Uzaklardan deniz görünsün.
Köye doğru inen yamacın bir yanı bağlık olsun, bir yanı buğday tarlası.
Rüzgârda buğdaylar sarı yeşil başaklarıyla ürpersin.
Dalgalansın.
Öğlen yemeğini büyük ağacın altındaki sağlam masada yiyelim.
Koca bir çanakta bol limonlu salata.
Sarımsak soslu makarna.
Şişesi buğulanmış soğuk bir şişe beyaz şarap.
Saçma sapan konulardan konuşalım.
Köydeki fırıncının baldızıyla ilgili dedikodular yapalım.
Köye gidip geldiğimiz, İkinci Dünya Savaşı’ndan kalma bir cip dursun bahçenin kenarında.
Yemekten sonra sert bir kahve içeyim.
Sonra bir rehavet bassın.
Yatmaya gidelim.
Yatak odasının pencereleri açık, perdeleri tül.
İçeri rüzgâr girsin.
Uyuyalım diye yatalım ama uyumadan serinliği hissederek kırıştıralım.
Akşamüstü kalkayım.
Başımda hafif bir sersemlik.
Güneş yavaşça çekiliyor.
Ağaçların gölgeleri uzuyor.
Sağlam bir çay demlensin.
Ev, çay koksun.
Bir macera romanı okuyayım manolyanın altındaki şezlonga uzanıp.
Öyle akıp gitsin olaylar.
Birileri birilerini kovalasın, entrikalar olsun, casuslar, hafiyeler...
Salonda koca bir televizyon.
Karşısında alabildiğine geniş, yumuşacık bir divan.
Bir film seyredelim.
Akşam yemeğini mutfaktaki masada yiyelim.
Rüzgâr hızlansın birden.
“Yağmur yağacak” diyeyim.
Sıpa bahçeden içeri girip salonda dolaşsın.

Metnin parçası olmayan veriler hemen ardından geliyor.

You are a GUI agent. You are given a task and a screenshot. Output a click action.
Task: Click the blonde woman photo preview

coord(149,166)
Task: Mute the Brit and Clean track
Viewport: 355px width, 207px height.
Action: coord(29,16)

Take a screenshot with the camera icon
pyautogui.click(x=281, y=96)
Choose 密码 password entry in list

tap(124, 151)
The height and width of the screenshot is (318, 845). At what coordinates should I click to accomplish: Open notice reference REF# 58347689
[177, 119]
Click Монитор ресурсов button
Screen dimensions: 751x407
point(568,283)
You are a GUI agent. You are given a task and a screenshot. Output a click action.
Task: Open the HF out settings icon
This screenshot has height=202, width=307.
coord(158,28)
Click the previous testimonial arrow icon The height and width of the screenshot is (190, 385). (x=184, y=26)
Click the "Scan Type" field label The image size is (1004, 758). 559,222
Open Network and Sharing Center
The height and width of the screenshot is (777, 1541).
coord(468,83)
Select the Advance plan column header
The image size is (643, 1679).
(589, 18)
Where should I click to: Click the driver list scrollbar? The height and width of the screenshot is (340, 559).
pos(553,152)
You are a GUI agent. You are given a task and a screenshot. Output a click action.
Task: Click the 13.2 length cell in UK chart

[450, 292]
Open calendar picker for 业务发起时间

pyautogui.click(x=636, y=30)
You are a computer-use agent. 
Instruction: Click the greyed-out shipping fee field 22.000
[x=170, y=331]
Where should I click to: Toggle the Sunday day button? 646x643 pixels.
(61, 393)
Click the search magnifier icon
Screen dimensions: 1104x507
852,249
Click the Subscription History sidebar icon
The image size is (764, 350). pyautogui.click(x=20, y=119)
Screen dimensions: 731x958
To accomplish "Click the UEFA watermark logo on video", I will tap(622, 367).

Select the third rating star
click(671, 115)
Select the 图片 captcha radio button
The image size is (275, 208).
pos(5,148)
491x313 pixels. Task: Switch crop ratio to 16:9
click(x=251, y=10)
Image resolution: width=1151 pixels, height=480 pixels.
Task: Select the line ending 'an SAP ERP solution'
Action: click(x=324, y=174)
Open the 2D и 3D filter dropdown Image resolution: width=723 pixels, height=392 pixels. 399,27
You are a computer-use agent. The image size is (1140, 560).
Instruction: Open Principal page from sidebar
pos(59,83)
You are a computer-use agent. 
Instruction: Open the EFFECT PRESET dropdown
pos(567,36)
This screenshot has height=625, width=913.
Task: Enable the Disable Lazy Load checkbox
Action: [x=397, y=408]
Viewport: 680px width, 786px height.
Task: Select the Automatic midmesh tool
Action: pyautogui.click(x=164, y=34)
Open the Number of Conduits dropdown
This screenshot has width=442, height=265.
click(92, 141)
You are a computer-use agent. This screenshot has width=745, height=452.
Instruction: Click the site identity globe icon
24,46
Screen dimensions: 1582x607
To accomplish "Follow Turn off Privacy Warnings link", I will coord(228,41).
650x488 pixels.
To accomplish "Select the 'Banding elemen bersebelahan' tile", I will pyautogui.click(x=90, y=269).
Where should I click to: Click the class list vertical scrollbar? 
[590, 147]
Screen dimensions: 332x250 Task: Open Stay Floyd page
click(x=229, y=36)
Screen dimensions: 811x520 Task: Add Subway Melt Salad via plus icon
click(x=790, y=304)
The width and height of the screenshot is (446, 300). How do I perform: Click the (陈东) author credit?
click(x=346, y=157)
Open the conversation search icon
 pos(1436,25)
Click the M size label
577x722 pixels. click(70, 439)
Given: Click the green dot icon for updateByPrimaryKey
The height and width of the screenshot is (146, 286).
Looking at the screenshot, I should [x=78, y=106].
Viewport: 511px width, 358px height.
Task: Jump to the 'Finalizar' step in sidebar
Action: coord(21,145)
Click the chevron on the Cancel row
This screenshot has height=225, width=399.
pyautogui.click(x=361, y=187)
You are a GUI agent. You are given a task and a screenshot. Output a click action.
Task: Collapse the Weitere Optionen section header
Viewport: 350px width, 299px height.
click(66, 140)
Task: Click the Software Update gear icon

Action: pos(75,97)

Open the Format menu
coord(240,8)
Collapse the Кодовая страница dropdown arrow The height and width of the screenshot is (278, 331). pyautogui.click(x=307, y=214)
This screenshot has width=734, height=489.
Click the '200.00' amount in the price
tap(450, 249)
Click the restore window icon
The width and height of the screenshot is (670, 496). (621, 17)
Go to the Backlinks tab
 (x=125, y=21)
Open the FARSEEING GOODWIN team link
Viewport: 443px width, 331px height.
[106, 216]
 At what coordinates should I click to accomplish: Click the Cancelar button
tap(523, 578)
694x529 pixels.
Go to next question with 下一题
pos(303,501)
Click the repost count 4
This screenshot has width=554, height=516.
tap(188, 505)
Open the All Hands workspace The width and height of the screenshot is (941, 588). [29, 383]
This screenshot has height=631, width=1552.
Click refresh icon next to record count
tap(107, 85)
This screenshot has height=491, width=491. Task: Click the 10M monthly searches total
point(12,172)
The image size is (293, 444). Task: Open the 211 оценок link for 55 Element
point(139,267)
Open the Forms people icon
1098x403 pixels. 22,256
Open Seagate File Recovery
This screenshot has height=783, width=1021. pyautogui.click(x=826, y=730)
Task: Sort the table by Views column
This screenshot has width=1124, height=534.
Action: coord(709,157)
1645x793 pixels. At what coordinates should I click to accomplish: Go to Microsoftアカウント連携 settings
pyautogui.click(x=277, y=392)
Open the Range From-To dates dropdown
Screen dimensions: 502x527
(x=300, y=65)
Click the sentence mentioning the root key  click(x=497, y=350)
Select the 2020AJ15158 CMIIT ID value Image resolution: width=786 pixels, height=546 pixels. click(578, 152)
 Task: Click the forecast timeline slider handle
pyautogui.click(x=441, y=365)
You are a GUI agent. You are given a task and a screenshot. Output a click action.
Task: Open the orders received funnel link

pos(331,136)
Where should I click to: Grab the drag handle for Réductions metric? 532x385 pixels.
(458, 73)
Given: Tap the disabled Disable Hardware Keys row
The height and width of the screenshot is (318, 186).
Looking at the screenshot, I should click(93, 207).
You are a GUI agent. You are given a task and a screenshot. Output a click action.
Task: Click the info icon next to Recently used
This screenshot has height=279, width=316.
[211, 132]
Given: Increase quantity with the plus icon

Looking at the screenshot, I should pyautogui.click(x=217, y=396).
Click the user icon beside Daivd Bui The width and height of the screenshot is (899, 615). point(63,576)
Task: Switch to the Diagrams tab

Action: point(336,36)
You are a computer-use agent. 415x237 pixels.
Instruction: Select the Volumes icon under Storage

Sonra mutfak kapısının kenarına kıvrılsın.
Tıpır tıpır bir yağmur başlasın.
Gittikçe şiddetlensin.
Ağaçların, çiçeklerin, çimenlerin, üzümlerin, buğdayların kokusu yağmurun kokusuna karışsın.
Açık kapının pervazına dayanıp hiç konuşmadan karanlıkta yağan yağmuru, arada patlayan şimşekleri seyredelim.
Her gök gürültüsünde hafifçe irkilelim.
Yağmurla ilgili hikâyeler anlatayım.
Gülelim.
Yağmur yavaşlasın.
Dinmesini beklemeyelim.
Kalın muşambadan balıkçı yağmurluklarını, lastik çizmeleri giyelim.
Ağaçların, bağların, tarlaların arasından yürüyelim.
Yağmur yüzümüzden süzülsün.
Köye kadar gidip gelelim.
Çamurlu çizmeleri kapıda çıkarayım.
Muşambamı açık kapının kenarına asayım.
Yorgunca oturayım.
Hiçbir şey düşünmeyeyim.
Sonra birden, o eşsiz, o korkunç, o önüne geçilemez istekle kalkayım.
Çalışma odasına gidip masanın üstündeki lambayı yakayım.
Şöyle bir durayım.
Günlerdir aklımda dolaşan ilk cümleyi yazayım.
Bir kadeh konyak içeyim.
Hiç durmadan yazayım, gün ağarırken kalkayım masadan.
Aklımda ertesi gün yazacağım ilk satır.
Merdivenlerin dibinde yatan sıpanın üstünden atlayayım.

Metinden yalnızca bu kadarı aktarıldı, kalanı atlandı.